Your objective:
Reply with exactly the lines from the one that contains "The image size is (898, 614)." through the last line of the records below, and with no other lines.

Dataset entries:
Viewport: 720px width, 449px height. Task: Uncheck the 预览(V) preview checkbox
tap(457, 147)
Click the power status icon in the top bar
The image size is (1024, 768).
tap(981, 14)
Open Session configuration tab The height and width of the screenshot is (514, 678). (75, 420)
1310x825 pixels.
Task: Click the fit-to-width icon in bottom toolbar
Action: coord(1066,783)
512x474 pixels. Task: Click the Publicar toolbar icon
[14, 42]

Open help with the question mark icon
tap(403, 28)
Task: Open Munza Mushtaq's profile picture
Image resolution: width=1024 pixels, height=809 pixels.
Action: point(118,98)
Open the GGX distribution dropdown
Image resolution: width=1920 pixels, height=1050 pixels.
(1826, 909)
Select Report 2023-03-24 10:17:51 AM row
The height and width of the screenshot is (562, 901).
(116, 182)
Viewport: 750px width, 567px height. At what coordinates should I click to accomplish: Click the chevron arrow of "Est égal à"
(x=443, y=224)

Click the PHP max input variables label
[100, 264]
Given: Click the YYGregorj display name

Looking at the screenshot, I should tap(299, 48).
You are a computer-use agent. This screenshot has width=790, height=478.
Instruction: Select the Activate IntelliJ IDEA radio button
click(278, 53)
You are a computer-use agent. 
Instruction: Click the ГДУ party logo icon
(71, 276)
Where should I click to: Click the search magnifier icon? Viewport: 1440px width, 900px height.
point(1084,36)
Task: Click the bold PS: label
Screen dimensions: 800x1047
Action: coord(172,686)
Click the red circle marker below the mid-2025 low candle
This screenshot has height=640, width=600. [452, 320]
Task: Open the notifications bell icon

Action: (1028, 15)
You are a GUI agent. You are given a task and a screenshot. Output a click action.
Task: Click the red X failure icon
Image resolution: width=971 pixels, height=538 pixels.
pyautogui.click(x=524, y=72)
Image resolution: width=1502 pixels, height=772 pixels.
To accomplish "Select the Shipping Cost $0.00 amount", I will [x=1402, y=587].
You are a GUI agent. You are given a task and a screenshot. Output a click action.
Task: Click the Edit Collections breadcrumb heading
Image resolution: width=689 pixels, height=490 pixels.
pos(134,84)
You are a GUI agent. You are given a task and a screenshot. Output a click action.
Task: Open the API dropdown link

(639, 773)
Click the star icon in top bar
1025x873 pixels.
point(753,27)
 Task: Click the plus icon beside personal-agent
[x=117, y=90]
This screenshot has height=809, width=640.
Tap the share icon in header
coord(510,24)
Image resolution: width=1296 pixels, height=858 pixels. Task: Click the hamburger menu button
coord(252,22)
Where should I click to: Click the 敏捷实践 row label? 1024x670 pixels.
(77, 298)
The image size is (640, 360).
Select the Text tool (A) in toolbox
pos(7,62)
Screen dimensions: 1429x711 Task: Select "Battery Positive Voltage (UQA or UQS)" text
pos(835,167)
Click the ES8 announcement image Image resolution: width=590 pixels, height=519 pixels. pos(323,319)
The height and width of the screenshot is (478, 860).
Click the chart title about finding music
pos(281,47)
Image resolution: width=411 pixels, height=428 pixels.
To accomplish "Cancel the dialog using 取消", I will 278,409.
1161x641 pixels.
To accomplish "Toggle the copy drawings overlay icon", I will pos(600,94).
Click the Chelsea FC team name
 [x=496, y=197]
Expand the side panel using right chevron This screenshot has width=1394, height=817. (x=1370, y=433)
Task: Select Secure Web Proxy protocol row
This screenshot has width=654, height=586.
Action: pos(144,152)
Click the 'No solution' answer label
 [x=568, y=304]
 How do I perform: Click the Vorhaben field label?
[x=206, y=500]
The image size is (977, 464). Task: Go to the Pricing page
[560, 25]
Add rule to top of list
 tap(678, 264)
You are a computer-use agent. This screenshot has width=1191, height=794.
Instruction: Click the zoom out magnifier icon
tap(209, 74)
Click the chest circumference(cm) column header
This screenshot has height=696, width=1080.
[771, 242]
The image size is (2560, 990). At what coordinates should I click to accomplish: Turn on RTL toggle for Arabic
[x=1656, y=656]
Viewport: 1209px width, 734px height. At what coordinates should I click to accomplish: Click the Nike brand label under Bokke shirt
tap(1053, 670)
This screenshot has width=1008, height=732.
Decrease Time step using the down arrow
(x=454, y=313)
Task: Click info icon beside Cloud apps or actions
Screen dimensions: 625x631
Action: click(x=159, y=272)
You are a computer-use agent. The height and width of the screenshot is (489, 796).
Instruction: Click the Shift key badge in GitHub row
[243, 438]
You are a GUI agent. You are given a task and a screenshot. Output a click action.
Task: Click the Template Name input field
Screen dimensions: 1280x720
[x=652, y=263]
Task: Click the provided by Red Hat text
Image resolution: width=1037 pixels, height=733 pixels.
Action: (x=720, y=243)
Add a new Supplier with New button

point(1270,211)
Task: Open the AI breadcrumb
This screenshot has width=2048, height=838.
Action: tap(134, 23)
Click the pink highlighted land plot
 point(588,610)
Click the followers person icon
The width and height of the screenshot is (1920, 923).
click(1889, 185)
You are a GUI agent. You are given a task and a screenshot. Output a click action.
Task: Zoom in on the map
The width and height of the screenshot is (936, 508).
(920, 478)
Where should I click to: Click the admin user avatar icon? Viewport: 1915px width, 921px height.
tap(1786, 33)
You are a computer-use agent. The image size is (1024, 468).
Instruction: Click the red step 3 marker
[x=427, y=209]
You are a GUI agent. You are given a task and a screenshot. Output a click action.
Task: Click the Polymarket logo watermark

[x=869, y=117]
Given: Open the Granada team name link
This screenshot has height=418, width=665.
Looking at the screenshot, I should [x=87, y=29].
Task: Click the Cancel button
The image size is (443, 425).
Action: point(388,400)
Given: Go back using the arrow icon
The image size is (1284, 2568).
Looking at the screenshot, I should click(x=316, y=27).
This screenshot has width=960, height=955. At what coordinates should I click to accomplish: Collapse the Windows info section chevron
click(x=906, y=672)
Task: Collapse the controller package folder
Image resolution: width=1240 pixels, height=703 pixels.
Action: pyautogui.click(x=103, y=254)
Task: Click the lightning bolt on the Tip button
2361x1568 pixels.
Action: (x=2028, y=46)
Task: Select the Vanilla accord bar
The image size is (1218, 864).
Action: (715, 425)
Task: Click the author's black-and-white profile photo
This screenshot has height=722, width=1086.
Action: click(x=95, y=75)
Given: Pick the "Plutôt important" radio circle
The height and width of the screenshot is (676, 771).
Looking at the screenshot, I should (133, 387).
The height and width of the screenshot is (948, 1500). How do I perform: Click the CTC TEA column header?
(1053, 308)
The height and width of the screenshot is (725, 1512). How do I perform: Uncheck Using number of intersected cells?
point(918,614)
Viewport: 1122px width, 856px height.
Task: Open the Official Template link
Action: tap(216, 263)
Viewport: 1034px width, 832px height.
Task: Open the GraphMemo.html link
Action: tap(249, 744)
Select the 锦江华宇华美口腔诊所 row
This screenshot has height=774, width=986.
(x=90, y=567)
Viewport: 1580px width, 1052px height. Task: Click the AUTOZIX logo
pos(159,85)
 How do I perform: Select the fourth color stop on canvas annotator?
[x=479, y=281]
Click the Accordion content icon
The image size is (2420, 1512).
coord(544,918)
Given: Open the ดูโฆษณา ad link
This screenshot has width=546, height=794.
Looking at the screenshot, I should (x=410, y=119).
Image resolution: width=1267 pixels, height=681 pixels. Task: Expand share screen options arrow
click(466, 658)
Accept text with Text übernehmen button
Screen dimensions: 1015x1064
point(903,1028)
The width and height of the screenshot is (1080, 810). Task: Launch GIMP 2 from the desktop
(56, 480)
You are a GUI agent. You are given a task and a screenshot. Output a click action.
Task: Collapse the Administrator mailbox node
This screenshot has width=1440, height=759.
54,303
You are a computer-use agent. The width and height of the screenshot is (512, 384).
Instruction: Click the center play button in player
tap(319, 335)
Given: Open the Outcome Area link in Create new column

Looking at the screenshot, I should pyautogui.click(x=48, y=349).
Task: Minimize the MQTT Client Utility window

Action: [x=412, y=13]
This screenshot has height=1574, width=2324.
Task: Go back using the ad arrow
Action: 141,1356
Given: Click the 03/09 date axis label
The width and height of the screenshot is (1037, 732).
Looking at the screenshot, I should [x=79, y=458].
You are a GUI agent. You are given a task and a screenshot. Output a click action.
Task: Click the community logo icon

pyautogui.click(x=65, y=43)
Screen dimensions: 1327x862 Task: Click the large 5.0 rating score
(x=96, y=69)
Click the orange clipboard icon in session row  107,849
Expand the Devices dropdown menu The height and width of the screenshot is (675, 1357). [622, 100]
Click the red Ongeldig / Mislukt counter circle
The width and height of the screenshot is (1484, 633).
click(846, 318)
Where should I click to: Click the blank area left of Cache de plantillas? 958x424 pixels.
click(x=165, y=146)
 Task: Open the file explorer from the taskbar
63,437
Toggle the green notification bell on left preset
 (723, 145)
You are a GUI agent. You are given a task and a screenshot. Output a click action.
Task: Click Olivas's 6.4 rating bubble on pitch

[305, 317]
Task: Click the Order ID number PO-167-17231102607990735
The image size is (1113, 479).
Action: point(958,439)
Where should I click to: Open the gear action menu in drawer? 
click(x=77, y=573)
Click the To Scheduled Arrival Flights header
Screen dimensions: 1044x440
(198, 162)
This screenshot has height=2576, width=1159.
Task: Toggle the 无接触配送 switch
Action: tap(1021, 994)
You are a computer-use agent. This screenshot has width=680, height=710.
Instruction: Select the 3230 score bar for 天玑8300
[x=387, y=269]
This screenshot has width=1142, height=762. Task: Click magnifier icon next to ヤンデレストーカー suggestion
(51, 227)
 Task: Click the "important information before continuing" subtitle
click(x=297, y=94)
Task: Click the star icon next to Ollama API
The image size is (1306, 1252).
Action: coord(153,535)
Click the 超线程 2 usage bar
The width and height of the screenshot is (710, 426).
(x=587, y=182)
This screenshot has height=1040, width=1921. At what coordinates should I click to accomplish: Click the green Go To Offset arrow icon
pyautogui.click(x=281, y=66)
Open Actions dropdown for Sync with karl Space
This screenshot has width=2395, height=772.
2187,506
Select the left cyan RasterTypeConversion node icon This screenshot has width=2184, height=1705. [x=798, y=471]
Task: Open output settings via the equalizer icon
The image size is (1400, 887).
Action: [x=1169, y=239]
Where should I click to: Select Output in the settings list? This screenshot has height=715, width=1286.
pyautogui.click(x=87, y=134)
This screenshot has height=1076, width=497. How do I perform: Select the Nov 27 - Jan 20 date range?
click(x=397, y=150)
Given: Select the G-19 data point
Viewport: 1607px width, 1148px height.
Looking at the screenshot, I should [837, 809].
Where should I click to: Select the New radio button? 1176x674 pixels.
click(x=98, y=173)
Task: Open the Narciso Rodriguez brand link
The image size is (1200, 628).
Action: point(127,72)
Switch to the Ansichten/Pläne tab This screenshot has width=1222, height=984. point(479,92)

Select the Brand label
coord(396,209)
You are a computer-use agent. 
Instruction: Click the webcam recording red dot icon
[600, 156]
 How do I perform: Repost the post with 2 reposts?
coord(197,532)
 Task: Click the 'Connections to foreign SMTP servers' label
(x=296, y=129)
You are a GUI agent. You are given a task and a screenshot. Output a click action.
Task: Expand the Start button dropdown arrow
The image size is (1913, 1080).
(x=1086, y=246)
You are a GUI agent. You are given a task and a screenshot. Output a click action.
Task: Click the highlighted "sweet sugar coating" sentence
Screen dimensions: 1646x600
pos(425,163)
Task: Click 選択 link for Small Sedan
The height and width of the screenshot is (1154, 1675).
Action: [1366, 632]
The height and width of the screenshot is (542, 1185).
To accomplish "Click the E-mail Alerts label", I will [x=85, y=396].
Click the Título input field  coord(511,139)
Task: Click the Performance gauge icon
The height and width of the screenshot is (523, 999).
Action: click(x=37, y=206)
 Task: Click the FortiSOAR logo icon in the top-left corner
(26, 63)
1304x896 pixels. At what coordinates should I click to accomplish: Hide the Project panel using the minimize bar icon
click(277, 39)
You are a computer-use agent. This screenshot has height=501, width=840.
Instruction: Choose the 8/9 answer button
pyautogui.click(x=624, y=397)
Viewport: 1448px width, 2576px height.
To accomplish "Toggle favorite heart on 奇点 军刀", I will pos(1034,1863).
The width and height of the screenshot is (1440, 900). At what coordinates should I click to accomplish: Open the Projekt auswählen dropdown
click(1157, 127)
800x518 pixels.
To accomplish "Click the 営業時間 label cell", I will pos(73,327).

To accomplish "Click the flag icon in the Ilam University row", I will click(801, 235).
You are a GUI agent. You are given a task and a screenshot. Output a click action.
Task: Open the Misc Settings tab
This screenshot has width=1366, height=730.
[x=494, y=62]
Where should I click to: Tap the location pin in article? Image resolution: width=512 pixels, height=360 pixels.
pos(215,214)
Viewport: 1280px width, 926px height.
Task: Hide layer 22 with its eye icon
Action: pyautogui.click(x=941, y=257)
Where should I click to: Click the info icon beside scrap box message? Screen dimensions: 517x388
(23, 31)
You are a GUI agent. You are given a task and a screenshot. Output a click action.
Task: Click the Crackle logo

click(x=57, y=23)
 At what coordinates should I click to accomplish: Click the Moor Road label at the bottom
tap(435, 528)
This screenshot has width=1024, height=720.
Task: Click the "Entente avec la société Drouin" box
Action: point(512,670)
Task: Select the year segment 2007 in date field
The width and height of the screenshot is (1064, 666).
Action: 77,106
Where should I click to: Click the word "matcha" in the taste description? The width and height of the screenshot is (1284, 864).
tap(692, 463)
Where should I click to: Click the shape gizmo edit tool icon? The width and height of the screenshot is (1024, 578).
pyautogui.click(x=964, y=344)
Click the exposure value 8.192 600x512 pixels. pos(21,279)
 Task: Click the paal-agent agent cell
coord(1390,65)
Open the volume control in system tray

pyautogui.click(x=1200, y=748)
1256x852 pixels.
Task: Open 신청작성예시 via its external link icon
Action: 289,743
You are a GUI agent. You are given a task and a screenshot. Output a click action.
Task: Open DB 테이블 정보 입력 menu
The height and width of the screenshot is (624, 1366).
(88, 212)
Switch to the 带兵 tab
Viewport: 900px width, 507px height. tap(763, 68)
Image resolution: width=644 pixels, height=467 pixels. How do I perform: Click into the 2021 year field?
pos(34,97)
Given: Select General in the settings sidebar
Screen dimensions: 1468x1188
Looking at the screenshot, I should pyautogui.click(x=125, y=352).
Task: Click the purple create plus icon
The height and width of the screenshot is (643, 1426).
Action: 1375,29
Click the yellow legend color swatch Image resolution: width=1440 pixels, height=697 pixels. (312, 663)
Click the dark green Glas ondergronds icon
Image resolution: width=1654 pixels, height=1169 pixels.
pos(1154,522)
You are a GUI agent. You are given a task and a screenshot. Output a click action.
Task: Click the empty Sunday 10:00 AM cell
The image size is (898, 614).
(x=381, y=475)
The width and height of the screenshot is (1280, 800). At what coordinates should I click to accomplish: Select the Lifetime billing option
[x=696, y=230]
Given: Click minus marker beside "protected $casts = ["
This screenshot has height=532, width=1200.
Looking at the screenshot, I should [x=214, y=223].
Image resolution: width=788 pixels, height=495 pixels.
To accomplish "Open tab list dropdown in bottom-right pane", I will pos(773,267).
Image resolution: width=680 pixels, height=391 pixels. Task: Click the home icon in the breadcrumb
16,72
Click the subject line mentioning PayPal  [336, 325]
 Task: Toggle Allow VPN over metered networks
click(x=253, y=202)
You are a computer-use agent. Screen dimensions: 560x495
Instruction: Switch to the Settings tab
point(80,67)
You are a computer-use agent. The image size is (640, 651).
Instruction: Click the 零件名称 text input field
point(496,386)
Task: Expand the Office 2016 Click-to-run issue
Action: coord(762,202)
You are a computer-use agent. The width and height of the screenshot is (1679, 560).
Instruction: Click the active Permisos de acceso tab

Result of the exercise:
The image size is (898, 614).
(x=381, y=475)
The width and height of the screenshot is (1280, 800). At what coordinates should I click to accomplish: Select the Lifetime billing option
[x=696, y=230]
Given: Click minus marker beside "protected $casts = ["
This screenshot has height=532, width=1200.
Looking at the screenshot, I should [x=214, y=223].
Image resolution: width=788 pixels, height=495 pixels.
To accomplish "Open tab list dropdown in bottom-right pane", I will pos(773,267).
Image resolution: width=680 pixels, height=391 pixels. Task: Click the home icon in the breadcrumb
16,72
Click the subject line mentioning PayPal  [336, 325]
 Task: Toggle Allow VPN over metered networks
click(x=253, y=202)
You are a computer-use agent. Screen dimensions: 560x495
Instruction: Switch to the Settings tab
point(80,67)
You are a computer-use agent. The image size is (640, 651).
Instruction: Click the 零件名称 text input field
point(496,386)
Task: Expand the Office 2016 Click-to-run issue
Action: coord(762,202)
You are a computer-use agent. The width and height of the screenshot is (1679, 560).
Instruction: Click the active Permisos de acceso tab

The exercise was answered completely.